• [Passage]
:::::

Here is a post from renowned criminal defense attorney Neil Rockind. Apparently, Neil's big marijuana case resulted in all charges being dismissed yesterday by Oakland Circuit Judge Daniel O'Brien. Along with some other local "heavy hitters" from the criminal defense bar, this group of defense attorneys challenged prosecutions of dispensary owners.
Here is Neil's take on this significant development in the medical marijuana jurisprudence:
Twenty-four hours ago, I was sitting at my desk ruminating over the Hon. Daniel O’Brien’s ruling: the ruling that gave the seven (7) Clinical Relief Medical Marijuana defendants their freedom back. I am still thinking about the ruling today. How did we get here? What happened? It is much easier to contemplate these things knowing that we prevailed and that justice was done. When the case was dismissed, I knew that it was a big deal but a day, an overwhelming number of media requests and hundreds upon hundreds of supportive comments later, I now know that this was a REALLY, REALLY BIG DEAL!

:::::

• [Exercise data]
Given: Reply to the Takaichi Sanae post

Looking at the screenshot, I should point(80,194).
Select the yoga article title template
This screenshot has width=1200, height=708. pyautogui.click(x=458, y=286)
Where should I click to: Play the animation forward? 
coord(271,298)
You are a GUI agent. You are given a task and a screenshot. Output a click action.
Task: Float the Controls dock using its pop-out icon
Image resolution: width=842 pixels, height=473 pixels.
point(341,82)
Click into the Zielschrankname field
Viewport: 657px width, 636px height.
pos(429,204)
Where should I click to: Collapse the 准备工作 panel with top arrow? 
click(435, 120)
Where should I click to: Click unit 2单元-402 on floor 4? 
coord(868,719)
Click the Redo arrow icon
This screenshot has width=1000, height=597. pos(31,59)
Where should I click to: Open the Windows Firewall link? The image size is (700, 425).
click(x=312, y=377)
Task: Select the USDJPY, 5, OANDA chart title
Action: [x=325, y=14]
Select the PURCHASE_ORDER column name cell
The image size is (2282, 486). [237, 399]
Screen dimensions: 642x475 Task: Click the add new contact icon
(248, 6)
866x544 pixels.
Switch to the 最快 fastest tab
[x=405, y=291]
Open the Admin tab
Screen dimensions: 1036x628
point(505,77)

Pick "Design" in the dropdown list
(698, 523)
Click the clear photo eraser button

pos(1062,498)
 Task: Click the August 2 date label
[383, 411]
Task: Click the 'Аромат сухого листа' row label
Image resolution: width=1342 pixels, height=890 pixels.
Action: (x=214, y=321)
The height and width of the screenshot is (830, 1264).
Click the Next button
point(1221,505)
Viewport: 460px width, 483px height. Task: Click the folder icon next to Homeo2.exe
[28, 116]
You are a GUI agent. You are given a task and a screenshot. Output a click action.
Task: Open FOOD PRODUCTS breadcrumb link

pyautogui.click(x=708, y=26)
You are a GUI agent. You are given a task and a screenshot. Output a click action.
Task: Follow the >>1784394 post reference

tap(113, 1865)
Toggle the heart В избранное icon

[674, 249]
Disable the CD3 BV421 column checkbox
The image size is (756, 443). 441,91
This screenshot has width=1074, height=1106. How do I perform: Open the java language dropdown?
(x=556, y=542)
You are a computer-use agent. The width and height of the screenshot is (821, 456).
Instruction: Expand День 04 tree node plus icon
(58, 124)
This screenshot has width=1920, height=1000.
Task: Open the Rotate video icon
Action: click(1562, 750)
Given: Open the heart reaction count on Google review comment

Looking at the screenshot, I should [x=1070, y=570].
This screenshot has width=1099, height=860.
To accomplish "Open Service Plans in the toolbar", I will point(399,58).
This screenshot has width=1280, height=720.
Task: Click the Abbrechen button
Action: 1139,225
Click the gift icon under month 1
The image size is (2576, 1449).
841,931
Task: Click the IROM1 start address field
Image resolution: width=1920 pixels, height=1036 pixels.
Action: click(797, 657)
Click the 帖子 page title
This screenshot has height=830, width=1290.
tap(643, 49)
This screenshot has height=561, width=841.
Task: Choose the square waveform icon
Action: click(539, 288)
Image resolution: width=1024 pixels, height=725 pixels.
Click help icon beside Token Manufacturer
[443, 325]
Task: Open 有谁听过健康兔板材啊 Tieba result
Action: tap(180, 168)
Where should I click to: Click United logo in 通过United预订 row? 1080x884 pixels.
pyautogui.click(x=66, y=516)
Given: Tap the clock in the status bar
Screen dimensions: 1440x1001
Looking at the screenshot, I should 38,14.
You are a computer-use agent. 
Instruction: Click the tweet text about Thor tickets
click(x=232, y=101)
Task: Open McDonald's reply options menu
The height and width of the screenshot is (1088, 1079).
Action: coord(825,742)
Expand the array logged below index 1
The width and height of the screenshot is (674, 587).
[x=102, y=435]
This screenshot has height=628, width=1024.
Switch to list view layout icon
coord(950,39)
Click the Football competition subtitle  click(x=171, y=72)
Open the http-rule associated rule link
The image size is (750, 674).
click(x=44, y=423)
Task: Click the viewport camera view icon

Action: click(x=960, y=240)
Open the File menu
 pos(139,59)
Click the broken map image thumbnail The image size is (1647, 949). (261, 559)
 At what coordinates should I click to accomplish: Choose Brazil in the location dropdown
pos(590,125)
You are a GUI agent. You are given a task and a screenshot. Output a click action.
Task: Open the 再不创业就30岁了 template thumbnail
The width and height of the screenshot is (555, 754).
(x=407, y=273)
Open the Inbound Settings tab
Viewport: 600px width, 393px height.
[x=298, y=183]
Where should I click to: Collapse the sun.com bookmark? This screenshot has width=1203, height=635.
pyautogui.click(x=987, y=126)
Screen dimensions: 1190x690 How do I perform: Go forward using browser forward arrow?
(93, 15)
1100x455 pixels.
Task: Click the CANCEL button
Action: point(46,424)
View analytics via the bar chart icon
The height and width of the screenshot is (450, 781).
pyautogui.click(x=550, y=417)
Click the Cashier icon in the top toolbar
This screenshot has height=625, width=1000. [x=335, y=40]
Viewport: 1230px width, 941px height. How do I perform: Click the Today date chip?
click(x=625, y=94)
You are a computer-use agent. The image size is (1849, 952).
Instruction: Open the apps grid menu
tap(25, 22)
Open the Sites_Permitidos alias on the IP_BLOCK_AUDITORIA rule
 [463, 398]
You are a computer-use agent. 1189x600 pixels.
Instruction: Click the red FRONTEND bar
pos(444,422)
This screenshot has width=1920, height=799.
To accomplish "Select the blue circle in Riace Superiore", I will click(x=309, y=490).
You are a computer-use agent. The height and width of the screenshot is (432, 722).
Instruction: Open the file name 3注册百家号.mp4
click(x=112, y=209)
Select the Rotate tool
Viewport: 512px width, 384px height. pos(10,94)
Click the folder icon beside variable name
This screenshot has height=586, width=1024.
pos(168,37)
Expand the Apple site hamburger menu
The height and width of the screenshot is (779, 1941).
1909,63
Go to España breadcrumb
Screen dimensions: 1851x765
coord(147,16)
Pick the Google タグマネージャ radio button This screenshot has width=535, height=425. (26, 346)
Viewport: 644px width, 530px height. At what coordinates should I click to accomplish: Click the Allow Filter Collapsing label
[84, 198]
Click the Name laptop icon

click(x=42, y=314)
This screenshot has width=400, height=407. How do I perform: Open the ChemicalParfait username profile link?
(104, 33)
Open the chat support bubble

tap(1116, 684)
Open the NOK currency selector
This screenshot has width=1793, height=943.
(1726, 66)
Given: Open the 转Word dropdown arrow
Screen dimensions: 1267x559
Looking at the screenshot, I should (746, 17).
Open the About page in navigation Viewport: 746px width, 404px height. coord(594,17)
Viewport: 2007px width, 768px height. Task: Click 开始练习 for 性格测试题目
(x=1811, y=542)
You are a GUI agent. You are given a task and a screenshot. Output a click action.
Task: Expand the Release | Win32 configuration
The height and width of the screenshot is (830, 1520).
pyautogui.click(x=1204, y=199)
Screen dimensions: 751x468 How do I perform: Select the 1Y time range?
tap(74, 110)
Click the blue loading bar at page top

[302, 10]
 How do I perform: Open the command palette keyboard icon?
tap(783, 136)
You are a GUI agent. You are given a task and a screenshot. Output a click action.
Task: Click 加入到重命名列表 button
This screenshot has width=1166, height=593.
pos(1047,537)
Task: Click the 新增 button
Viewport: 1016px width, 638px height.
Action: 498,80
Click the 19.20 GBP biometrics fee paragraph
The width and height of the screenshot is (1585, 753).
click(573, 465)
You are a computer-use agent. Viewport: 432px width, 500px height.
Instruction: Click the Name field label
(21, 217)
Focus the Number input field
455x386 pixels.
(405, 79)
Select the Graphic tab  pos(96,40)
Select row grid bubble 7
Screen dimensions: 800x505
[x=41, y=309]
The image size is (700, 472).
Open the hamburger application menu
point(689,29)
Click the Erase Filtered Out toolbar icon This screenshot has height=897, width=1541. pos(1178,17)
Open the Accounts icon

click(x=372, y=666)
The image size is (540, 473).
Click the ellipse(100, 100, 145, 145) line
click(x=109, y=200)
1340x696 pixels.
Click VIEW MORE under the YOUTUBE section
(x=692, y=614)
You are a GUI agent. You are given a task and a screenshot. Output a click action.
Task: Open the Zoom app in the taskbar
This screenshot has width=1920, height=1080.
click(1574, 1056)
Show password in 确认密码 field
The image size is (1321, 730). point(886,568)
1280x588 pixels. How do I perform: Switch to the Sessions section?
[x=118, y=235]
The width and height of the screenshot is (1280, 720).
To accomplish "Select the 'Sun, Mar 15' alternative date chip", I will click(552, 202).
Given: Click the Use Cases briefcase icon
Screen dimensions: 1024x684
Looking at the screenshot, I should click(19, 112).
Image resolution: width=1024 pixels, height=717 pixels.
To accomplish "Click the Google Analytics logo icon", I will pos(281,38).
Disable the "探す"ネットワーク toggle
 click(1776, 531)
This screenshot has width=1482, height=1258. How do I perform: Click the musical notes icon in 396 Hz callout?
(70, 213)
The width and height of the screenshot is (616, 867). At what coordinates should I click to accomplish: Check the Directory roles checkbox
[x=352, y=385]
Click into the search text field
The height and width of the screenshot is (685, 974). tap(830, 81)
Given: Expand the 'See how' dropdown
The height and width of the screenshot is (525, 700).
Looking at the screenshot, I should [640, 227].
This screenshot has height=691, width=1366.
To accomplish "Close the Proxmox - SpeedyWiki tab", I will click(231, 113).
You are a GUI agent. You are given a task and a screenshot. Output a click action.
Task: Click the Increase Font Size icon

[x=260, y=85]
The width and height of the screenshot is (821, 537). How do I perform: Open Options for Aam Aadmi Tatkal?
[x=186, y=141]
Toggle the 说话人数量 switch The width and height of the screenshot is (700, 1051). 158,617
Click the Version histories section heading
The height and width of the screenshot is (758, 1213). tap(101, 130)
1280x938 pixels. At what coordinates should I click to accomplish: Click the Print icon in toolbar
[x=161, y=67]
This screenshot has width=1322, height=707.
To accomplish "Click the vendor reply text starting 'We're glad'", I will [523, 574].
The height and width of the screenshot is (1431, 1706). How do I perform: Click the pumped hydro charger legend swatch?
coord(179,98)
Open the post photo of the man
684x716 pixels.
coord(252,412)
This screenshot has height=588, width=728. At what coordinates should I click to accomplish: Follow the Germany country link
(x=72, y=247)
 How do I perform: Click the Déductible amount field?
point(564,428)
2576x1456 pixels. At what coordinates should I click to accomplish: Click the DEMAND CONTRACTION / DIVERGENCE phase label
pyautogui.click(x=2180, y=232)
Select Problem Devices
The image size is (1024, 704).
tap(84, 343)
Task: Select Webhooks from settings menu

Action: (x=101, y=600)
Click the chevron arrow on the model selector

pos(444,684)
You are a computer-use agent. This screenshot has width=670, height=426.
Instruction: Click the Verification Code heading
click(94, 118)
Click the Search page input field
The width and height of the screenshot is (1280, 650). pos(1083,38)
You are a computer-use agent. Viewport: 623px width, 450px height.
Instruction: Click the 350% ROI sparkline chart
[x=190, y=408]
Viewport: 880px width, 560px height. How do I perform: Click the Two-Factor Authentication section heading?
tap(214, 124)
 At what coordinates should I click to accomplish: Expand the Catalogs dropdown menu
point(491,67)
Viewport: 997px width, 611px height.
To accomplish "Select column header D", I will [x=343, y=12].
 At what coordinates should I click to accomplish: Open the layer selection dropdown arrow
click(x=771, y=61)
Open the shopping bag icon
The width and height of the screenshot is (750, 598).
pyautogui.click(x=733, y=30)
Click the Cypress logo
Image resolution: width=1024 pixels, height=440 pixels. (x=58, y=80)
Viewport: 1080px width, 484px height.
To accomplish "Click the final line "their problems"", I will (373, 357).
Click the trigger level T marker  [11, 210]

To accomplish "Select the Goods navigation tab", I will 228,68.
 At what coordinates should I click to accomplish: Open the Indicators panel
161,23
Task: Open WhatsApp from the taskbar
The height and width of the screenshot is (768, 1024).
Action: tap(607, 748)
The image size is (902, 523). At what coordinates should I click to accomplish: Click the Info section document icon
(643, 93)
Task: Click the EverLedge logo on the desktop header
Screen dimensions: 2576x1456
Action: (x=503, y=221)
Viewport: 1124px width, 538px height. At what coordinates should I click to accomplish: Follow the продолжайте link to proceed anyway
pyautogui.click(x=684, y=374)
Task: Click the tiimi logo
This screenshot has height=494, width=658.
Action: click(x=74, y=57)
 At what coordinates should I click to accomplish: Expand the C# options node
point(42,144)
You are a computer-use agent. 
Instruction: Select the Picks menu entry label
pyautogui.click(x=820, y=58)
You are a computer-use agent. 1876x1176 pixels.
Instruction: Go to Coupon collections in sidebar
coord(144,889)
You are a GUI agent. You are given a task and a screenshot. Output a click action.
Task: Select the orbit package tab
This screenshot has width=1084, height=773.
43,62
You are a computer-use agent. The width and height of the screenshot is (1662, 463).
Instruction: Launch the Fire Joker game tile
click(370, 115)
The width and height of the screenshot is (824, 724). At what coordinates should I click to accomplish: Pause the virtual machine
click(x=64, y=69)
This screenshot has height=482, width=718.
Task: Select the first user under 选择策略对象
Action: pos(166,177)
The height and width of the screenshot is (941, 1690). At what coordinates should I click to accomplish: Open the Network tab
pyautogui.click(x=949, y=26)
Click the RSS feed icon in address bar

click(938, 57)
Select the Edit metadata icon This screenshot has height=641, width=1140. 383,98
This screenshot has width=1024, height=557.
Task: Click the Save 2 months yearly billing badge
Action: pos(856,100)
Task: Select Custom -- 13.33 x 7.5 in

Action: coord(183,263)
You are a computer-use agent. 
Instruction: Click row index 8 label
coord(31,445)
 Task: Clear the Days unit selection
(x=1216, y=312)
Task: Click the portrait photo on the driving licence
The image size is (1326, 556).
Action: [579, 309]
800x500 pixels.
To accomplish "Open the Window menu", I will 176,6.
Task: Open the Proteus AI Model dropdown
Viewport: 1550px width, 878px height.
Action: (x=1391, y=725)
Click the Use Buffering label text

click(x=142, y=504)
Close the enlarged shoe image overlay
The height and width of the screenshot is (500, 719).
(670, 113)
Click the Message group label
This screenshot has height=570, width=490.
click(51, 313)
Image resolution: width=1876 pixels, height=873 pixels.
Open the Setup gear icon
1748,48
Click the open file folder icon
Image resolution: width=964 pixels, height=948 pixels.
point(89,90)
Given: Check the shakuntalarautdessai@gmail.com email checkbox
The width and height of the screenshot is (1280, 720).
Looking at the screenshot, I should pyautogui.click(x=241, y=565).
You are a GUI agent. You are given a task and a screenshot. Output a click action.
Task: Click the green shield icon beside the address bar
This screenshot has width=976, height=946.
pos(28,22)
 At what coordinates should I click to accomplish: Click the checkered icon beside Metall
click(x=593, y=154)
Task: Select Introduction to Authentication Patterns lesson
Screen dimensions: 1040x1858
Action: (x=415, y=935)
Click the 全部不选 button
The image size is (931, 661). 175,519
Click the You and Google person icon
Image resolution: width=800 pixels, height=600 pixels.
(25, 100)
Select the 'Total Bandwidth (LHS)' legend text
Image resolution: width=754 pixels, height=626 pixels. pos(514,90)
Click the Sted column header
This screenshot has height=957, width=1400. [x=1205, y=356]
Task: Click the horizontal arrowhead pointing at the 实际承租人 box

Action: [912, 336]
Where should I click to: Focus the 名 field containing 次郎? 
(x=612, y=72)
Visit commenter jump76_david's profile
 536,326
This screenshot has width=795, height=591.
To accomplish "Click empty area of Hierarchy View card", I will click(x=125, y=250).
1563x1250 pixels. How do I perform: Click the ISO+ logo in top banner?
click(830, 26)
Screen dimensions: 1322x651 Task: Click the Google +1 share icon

:::::

• [Tasks to carry out]
1 – Please list every sentence in the marijuana case post that ends with a question mark or an exclamation point.
2 – Reproduce the marijuana case post word for word, starting at "Here is Neil's" and ending at "REALLY BIG DEAL!".

• [Solutions]
1 –
- How did we get here?
- What happened?
- When the case was dismissed, I knew that it was a big deal but a day, an overwhelming number of media requests and hundreds upon hundreds of supportive comments later, I now know that this was a REALLY, REALLY BIG DEAL!

2 –
Here is Neil's take on this significant development in the medical marijuana jurisprudence:
Twenty-four hours ago, I was sitting at my desk ruminating over the Hon. Daniel O’Brien’s ruling: the ruling that gave the seven (7) Clinical Relief Medical Marijuana defendants their freedom back. I am still thinking about the ruling today. How did we get here? What happened? It is much easier to contemplate these things knowing that we prevailed and that justice was done. When the case was dismissed, I knew that it was a big deal but a day, an overwhelming number of media requests and hundreds upon hundreds of supportive comments later, I now know that this was a REALLY, REALLY BIG DEAL!